城砦内を眺めても不明瞭なのであれば、出処は香港方面ないし大陸側の可能性が高い。生首はとりあえず避けておくとして、ドラッグについては香港側の製薬会社が噛んでいるのでは。
「【天堂會】とか山茶花みたいに」
「【天堂會】なっつかしー、香港島で復活したんだっけ」
燈瑩の予測に東が少し目蓋を広げる。乗り込んだ本部のビル…上物の薬が山程あったな…思い返す東へ‘あー、あのマスコットが可愛いって人気の会?’と匠。合ってはいるがズレてもいる。東は燈瑩に視線を投げた。
「燈瑩そーいや男人街の祭り行かないの」
「祭りはどうかなぁ。城外には週末行くけど、仕事で」
「どのへん?」
「上環」
上環か。【天堂會】ってどのエリアで復活してんのかな?ま、今回は別に関係ないだろうけれど。東は上半身を起こす。
「ワタクシもついて行こうかしら」
あちらが発生源とすれば、以前同様雪廠が出てきた界隈───香港随一の夜の繁華街、蘭桂坊周辺にヒントがありそう。製薬会社までは行かずとも、その周辺のクラブを探ればプッシャーやルートに接触が出来て何らかの対策が講じられるかも。
「とかって東、新薬が気になるだけでしょ」
「職業柄ね!職業柄!」
茶化す燈瑩に自分用ではないと念押す違法薬師は、‘行き帰りは構わないが途中は用事がある為付き合えない’との返答に腕組み。
「樹はなぁ…蘭桂坊だとなぁ…」
今日もバイトへ出掛けている用心棒、‘甘い物を奢る’とでも打診すればすぐにやってきてくれるだろう。さりとて夜遊びスポットのクラブというガラではない───そも、入店出来るのか?見た目や年齢的に?悩む東に匠はキョトン。
「俺居るじゃん別に」
「え?来てくれるってこと?」
「もともとそういう流れだろ、これ」
「ヤダ…匠ちゃんホント付き合い良い…」
半ば感動しながら呟く東へ‘普通じゃね’と匠は更にキョトン。普通の定義を考える東。
そうか、これが普通…基本的にあしらわれるのが俺にとってはデフォルトだから…。でも言われてみれば俺以外には全員けっこう付き合いが良い気もする。例えば樹が誘うなり大地が誘うなり、まぁ上でも、誰かが誰かに声を掛けて断られるパターンはあまり無いかも。猫はちょっと別だが、それでも子供には優しい。みんなに断られるのは俺ばかりだ。
「匠ちゃんは…ずっと変わらないでいてね…グスッ」
「えっ、泣いてんの」
泣きマネで鼻をすする東へ首を傾げる匠、すると背後でギターが唐突に鳴った。ギャアと大声を出す眼鏡。この男、パソコンのスクリーンセーバーが勝手に変わることにも未だに慣れずいちいち肩をビクつかせている。

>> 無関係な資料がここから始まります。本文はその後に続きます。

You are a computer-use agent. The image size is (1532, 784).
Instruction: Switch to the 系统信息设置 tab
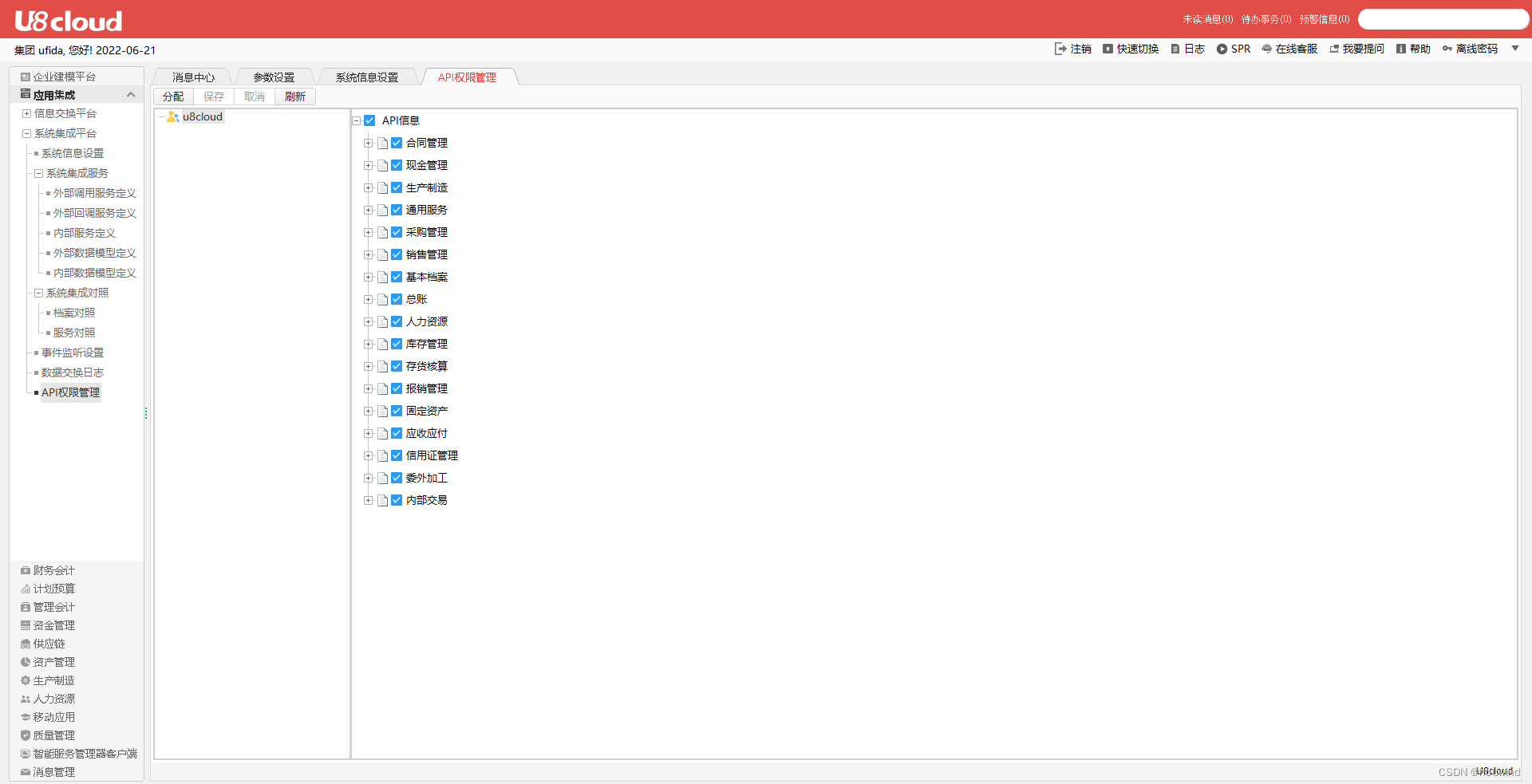367,77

「そーいや綠もあのへんのクラブよく行ってたつってたな。これ連れてく?」
棚へ歩み寄った匠がぬいぐるみを手に取る。テーマパークから連れてきた、2匹の可愛い仲良しアニマル。‘いいね’と笑う燈瑩に顔を向けた東の視界の隅───ラップトップの画面が一瞬点滅し、壁紙にしていた上海の写真が、晴れ渡る赤柱の浜辺へと独りでに変更された。